Thursday, October 4, 2018

Insomnia and I Go Waaay Back



Insomnia has not been my friend, of late. Most of my life, I've been a light sleeper, and five or six hours of sleep a night has been the norm. These days, though, a lack of sleep is nibbling away at my vitality and sanity. 



Autumn is my favorite time of year, and I have barely had the energy to enjoy it. When I lamented to Chuck that I just wanted to sleep one whole day last weekend, but I didn't want to miss fall, he reminded me that "One day does not an autumn make."



Insomnia convinces me that I am not enough. That I cannot accomplish my goals. That I am not worthy of feeling well. That I don't deserve to dream my dreams. It zaps my energy, and dampens my spirit.

Insomnia sounds like terminal silence.

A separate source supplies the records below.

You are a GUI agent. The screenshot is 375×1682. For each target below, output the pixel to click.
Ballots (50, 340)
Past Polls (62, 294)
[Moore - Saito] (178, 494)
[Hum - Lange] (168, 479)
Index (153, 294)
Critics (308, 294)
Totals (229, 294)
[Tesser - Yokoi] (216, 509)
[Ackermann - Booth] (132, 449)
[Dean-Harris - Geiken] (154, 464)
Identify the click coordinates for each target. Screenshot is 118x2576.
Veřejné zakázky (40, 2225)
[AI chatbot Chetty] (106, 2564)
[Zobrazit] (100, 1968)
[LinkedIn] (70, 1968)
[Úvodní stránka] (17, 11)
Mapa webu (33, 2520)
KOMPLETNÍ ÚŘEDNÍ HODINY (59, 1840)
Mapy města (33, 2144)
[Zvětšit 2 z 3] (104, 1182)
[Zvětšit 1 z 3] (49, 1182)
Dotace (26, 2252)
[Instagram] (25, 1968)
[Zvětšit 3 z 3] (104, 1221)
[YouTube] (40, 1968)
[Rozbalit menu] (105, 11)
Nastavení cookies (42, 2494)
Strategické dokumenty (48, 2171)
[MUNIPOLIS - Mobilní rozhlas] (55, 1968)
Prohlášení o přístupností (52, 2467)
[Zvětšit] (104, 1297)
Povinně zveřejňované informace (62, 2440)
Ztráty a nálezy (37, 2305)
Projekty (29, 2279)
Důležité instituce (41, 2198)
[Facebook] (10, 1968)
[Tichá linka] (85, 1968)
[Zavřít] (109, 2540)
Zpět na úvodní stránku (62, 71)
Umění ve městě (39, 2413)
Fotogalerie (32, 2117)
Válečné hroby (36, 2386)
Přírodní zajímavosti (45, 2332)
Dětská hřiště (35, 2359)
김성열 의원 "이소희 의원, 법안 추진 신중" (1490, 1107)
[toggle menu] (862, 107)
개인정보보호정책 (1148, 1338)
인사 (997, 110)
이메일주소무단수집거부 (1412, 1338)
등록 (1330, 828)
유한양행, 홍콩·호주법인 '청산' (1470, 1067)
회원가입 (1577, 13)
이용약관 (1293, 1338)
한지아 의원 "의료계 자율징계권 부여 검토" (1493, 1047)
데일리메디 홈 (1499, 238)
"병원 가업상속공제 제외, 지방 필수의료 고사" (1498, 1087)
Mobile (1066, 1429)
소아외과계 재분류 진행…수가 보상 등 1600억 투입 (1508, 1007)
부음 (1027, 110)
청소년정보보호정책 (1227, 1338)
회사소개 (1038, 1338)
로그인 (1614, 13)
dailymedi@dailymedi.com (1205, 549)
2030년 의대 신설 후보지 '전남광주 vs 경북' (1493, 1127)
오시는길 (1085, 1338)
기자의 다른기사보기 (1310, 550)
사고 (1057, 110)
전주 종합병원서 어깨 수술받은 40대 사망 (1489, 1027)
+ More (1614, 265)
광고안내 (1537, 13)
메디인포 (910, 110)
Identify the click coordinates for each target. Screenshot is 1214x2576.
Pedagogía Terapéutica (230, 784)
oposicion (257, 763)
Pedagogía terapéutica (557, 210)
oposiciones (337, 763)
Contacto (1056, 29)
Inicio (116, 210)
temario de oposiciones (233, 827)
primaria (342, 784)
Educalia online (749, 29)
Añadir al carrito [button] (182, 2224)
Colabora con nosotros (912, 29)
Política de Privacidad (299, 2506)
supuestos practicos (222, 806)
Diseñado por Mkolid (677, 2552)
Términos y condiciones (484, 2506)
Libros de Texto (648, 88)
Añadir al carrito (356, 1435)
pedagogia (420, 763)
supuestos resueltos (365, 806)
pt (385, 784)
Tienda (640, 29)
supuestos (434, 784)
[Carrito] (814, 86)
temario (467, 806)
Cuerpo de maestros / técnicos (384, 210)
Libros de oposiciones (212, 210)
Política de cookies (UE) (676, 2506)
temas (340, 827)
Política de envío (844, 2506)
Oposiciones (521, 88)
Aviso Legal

A silence that is louder than the hum of a house with its electrical currents coursing through it. 

Insomnia looks like unsorted laundry, and unmade beds, and unswept floors, and unwashed dishes. It looks like the glow of a phone in the middle of the night. 

Insomnia smells stagnant and old, possessing the unsavory qualities of morning breath and stale milk. 




Insomnia tastes like the last bite of dessert; without flavor and completely unsatsifying. Insomnia tastes like desire; always seeking pleasure in food, and never finding satisfaction in eating.


Insomnia feels like loneliness and lethargy. It feels heavy, and full of disappointment. 


It's hard to "rise and shine" at two in the morning, but I love that time of day, and try to enjoy the quiet of the house. I savor my coffee, spend some time reading, and look forward to a nap later in the day. Some days I just have to caffeinate, and hope for the best.